My self-loathing went so far that for a few years I stopped wearing shorts completely. Because I hate the the way my thighs looked.

I was 28 or 29. At my highest weight. I saw a picture of me and my sister and stopped wearing shorts. I didn't want to look fat.

At 30, I started working out like a beast. And going the gym has really helped with my body confidence.

Just seeing other body types helped. Seeing muscular girls in shorts—and thinking they look powerful (not fat!) has helped me with this ridiculous demon.



Ever so slowly I've started wearing shorts again.

At first, I was worried about my leg's paleness, about a few spider veins.

But I looked around, and no one was grossed out because I didn't have model thighs (and never will).

I've purchased more shorts over the last year. I've started wearing them and not caring if my legs are pale.



The cut of shorts does help. Some will never work on my body type. I still can't do the super short shorts. But there are shorts out there for athletic girls. And sure, I might take selfie before heading out to see if the shorts work. Not all of them do.

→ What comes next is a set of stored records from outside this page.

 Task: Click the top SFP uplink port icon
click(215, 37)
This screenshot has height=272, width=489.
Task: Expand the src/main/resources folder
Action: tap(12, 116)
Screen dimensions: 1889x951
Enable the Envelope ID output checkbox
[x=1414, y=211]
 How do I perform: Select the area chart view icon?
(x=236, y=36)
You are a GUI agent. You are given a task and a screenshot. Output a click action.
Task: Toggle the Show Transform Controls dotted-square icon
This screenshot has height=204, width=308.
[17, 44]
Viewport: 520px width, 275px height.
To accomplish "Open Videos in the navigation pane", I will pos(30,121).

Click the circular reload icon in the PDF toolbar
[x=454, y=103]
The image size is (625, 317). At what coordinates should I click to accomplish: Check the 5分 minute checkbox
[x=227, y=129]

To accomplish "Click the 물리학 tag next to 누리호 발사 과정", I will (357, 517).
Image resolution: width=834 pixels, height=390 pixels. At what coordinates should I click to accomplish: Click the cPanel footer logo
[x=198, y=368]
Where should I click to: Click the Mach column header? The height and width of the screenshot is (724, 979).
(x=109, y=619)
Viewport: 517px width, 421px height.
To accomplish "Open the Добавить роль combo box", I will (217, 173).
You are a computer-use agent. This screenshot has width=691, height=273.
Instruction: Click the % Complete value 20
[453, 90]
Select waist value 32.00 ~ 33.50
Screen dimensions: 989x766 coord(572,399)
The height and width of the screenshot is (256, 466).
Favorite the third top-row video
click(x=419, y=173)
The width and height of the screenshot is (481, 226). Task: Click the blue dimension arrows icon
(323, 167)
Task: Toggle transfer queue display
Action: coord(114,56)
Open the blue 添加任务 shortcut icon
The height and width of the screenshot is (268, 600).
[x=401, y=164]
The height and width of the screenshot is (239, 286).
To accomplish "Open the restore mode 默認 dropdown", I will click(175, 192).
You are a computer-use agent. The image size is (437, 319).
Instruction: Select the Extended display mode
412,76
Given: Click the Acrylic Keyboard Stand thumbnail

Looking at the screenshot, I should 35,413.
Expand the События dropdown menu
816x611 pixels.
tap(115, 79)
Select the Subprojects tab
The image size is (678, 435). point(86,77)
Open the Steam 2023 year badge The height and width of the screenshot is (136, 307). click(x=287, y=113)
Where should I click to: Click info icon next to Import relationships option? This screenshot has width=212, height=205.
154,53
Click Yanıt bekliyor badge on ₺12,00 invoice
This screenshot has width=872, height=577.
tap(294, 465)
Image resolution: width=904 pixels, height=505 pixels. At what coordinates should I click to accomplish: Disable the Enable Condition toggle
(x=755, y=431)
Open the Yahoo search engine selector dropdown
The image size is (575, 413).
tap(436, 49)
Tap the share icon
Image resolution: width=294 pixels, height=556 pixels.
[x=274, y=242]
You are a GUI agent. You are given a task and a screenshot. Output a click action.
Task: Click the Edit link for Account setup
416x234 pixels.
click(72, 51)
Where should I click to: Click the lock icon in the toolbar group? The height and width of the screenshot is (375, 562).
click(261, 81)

I try not to look a picture and see how fat my thighs are. Focus on my smile or arms instead.

It's my demon—this thigh hatred. And I know I'm not alone.

For now, I will work on getting over it.

I see pictures of girls with too skinny thighs. At least I'm not that girl.

I've got real thighs. Unphotoshopped thighs. (Thigh gap, I laugh!)  Thighs that are strong and fast and can do amazing things.




Thursday, August 27, 2015

On being a couch potato

Photo by Ian Burt, Flickr
The other day someone told my husband they were so proud of my fitness routine. Which is awesome. Except it was kind of a backhanded compliment because they told him that I used to be such a couch potato.

And he was pretty offended by that comment. I have never been a couch potato. I'm a hyper, always-moving type person. (He readily admits he's a couch potato.)

I haven't always been as active as I am now. I didn't have time.

In college, I was a workaholic. I was always studying or at work. After college, I was working 70 hours a week in my first jobs. Maybe I could have found time to workout, but I didn't. I was always busy with something: cooking, blogging, writing, reading, playing with my pets. I rarely sit still.

The comment grated him and it grated me. Someone else said I used to be sickly, which also offended me.

I have horrible allergies, that I haven't always had in check. I take about one sick day at work a year. That is not sickly.

I don't know what people say these things.

Am I healthier now?

Yes. I gave up dairy three years ago and it was one of the best decisions I ever made. My lactose intolerance got exponentially worsened in my 20s. I went from not being able to eat pizza—to being miserable if I had a bite of yogurt. So I cut it out completely and my daily stomach aches have banished. And I take calcium supplements and make sure to drink soy or almond milk.

I've got muscular arms now. But the thing is—I'm the same size I've always been. There's no dramatic weight loss. And at any point during my years of inactivity I could run an 8-minute mile. (I tried to take running back up about once a year during my hiatus.)

So this is probably a vent.

But people go through periods of inactivity and activity. Maybe I regret not being active all those years—but maybe I would have hurt myself, who knows? I started going to the gym when I had time for it—when my job changed and I had more time and more stress and needed an outlet.

My view is: If you work out—great! If you don't work out—make sure you eat healthy and have hobbies and outlets—then, good for you.

And just don't say: "I'm so proud of you" when I tell you about my fitness adventures.

It makes me feel like a special needs child.

Say: "I love that you're so into fitness. It looks like you're having so much fun."

Or just say: Cool or Good job. Awesome works too.

Keep it light and positive. There's no need for back handed compliments.